Two former UK spy chiefs have warned a British vote to leave the European Union (EU) would have dire consequences for the country's national security and leave the public at increased risk of attacks from militants. Sir John Sawers, a former head of MI6, and Lord Evans, former director-general of MI5, wrote in a joint article for the Sunday Times that Brexit would dramatically weaken intelligence sharing between the UK and neighbouring nations that is needed to catch criminals.
In a rare public-facing statement, the former spy agency bosses argued that modern intelligence work relies on the "lawful and accountable use of large data sets" to catch cyberattackers and tech-savvy terrorists.
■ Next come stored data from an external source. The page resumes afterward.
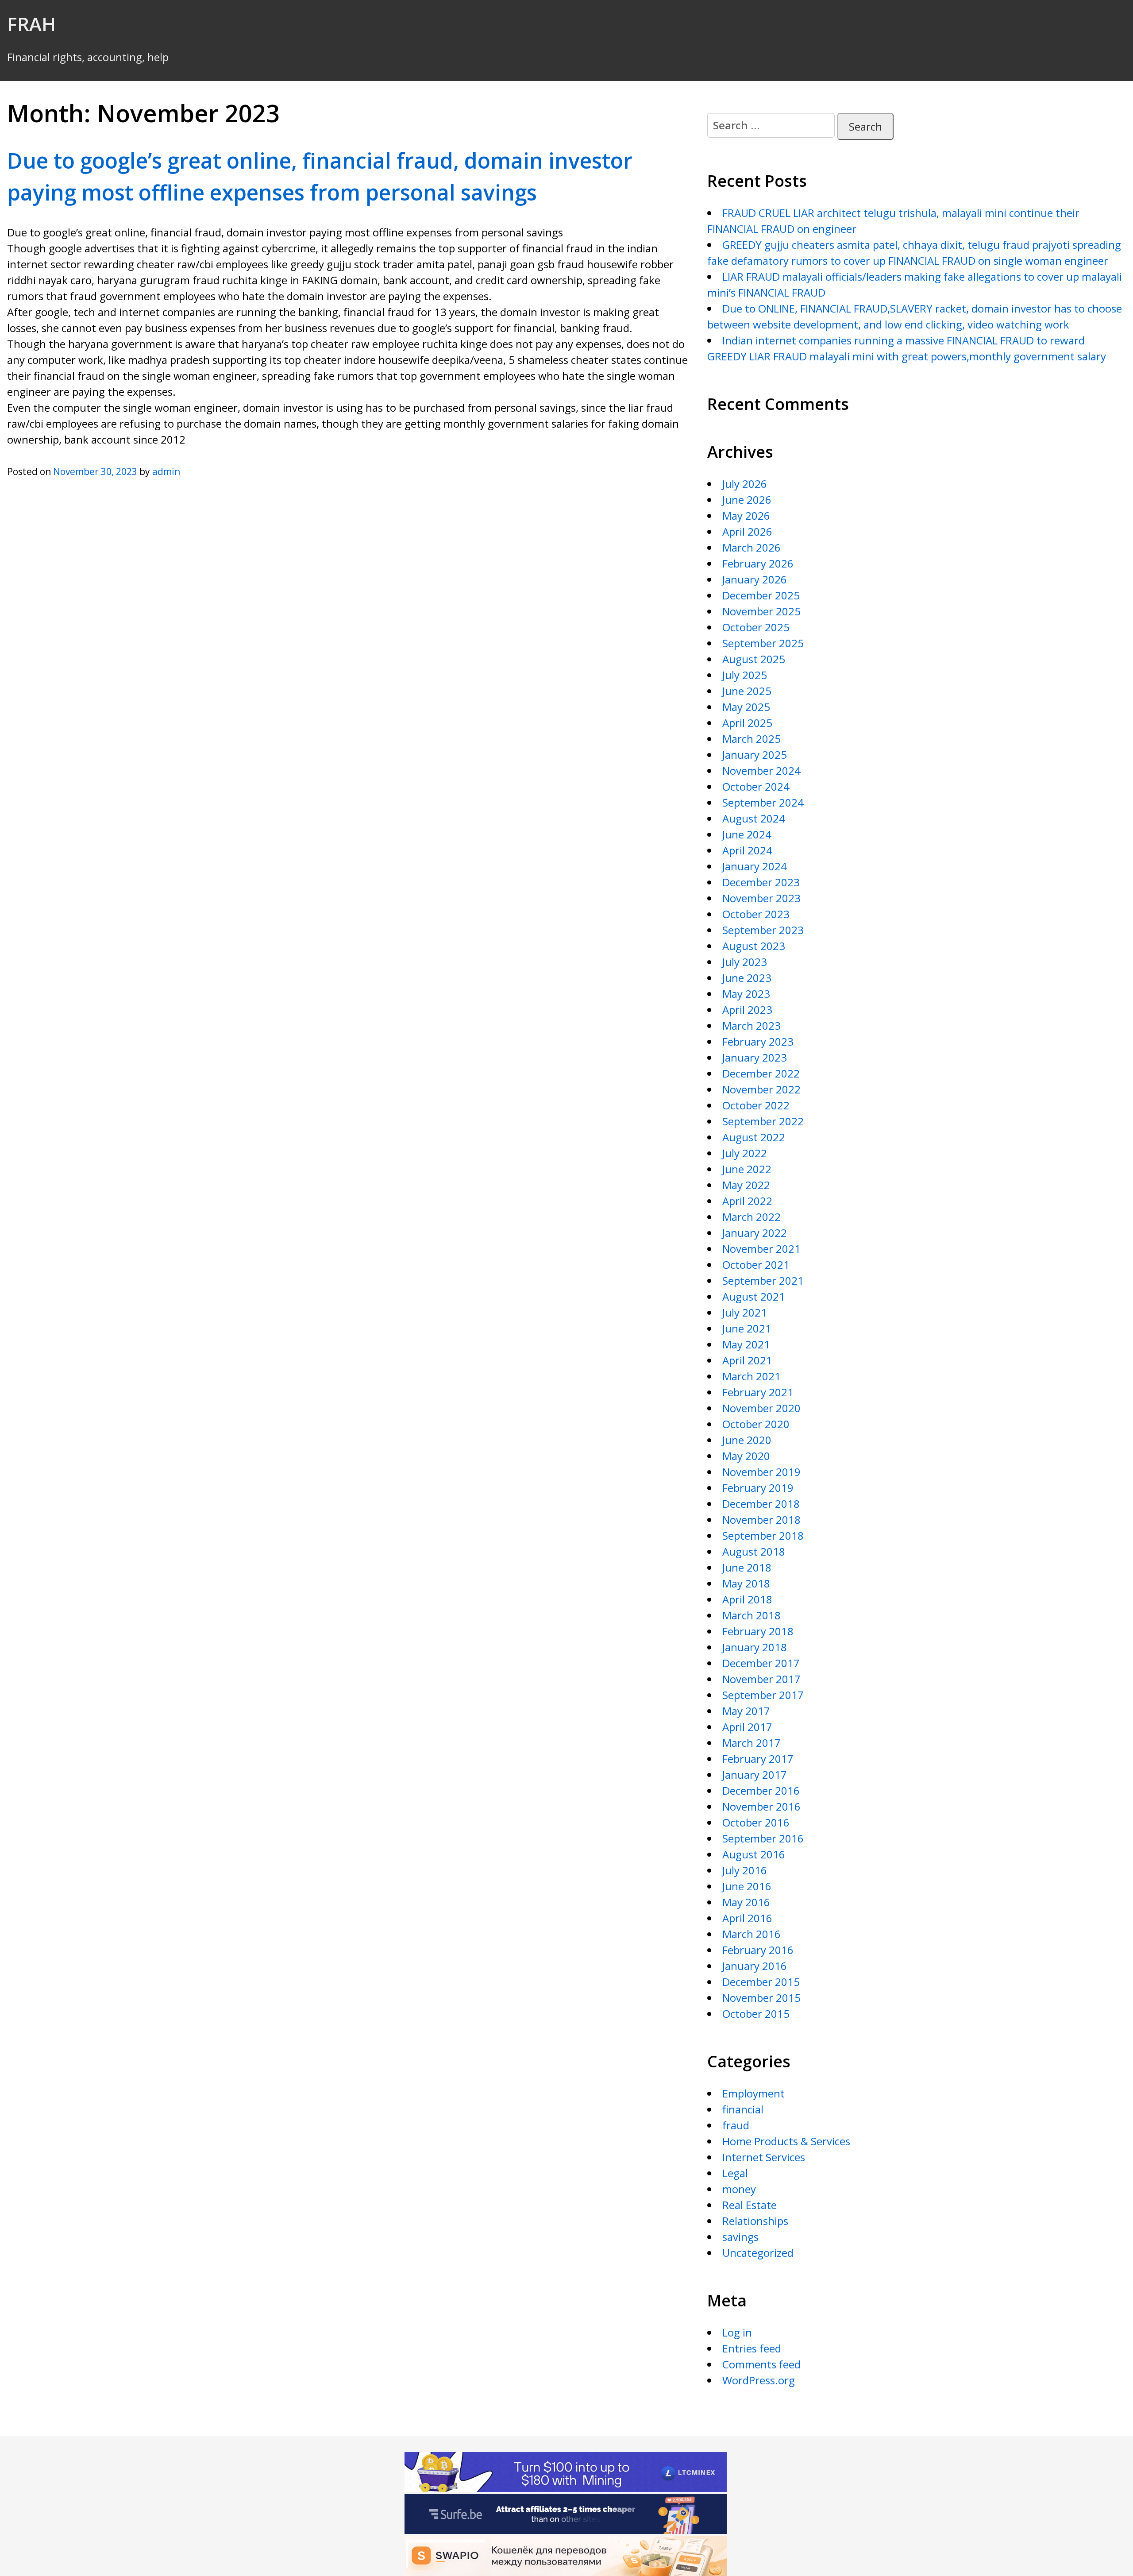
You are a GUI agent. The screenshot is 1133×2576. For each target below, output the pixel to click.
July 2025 (744, 675)
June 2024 (746, 834)
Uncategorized (758, 2252)
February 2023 (758, 1041)
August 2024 (753, 818)
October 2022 (756, 1105)
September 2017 (763, 1695)
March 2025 (751, 738)
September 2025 (763, 643)
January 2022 (754, 1232)
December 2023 (761, 882)
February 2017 (758, 1758)
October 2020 (756, 1424)
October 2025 (756, 627)
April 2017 (747, 1726)
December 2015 (761, 1981)
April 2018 (747, 1599)
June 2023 (746, 977)
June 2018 (746, 1567)
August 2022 (753, 1137)
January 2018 (754, 1647)
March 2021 (751, 1376)
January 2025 (754, 754)
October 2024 (756, 786)
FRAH (31, 23)
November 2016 (761, 1806)
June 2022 (746, 1169)
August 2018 (753, 1551)
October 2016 (756, 1822)
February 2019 (758, 1487)
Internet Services (763, 2157)
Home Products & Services (786, 2141)
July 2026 (744, 483)
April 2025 (747, 722)
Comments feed (761, 2364)
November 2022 (761, 1089)
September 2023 (763, 930)
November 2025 (761, 611)
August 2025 (753, 659)
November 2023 (761, 898)
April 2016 (747, 1918)
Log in (737, 2332)
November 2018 (761, 1519)
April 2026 (747, 531)
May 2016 (746, 1902)
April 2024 (747, 850)
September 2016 (763, 1838)
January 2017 (754, 1774)
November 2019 (761, 1471)
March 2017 (751, 1742)
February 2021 (758, 1392)
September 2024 (763, 802)
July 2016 (744, 1870)
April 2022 (747, 1200)
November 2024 (761, 770)
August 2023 (753, 945)
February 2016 (758, 1950)
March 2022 (751, 1216)
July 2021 (744, 1312)
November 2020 (761, 1408)
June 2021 (746, 1328)
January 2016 (754, 1965)
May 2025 (746, 706)
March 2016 (751, 1934)
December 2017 (761, 1663)
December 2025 (761, 595)
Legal (735, 2173)
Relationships (755, 2220)
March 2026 (751, 547)
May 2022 (746, 1185)
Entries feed (751, 2348)
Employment (753, 2093)
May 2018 (746, 1583)
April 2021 (747, 1360)
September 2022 (763, 1121)
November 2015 (761, 1997)
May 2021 (746, 1344)
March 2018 (751, 1615)
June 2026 (746, 499)
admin (166, 471)
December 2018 (761, 1503)
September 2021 (763, 1280)
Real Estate (749, 2205)
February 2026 (758, 563)
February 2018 (758, 1631)
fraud (735, 2125)
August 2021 (753, 1296)
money (739, 2189)
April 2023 (747, 1009)
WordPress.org (758, 2380)
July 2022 (744, 1153)
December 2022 (761, 1073)
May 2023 (746, 993)
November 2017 (761, 1679)
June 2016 (746, 1886)
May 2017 (746, 1710)
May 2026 (746, 515)
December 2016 (761, 1790)
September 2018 (763, 1535)
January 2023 (754, 1057)
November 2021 (761, 1248)
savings (740, 2236)
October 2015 (756, 2013)
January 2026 (754, 579)
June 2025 (746, 691)
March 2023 (751, 1025)
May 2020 (746, 1455)
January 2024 (754, 866)
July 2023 (744, 961)
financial (742, 2109)
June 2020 (746, 1440)
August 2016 (753, 1854)
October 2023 (756, 914)
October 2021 (756, 1264)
They wrote: "The terms on which we exchange data with other European countries are set by agreement within the EU. As an EU member, we shape the debate, we push for what we think is the right balance between security and privacy and we benefit from the data that flows as a result. An agreement reached without us would probably be too restrictive for our needs… this could undermine our ability to protect ourselves."
National security has emerged as a pivotal topic in the ongoing Brexit debate, which has only intensified after recent atrocities carried out by Islamic State-affiliated terrorists in Paris and Brussels. Those in the Leave camp argue that exiting the EU would enhance the country's ability to govern independently while campaigners in favour of staying – including Prime Minister David Cameron – say the partnership is needed for intelligence and data sharing.
Referencing the upcoming vote, which is currently scheduled for 27 June, the spy duo wrote: "If the UK were to withdraw from the EU, the destabilising effect on the EU itself – already beset with economic difficulties, the migration crisis and a resurgent Russia – could be profound. Those who are enemies of democracy would rejoice."
The pair denied they were working under any government agenda. "We're not doing it at anybody's behest. We are completely politically neutral," said Sawers in a separate interview.
The former agency heads also slammed the position of Sir Richard Dearlove, another former head of MI6, who previously claimed that leaving the EU would make it easier to deport terrorists and control the nation's borders.
"Richard Dearlove left the intelligence world 12 years ago and an awful lot has changed… we work in much closer a partnership with all our partners, not just the United States," said Sawers. "Counter-terrorism is a team game."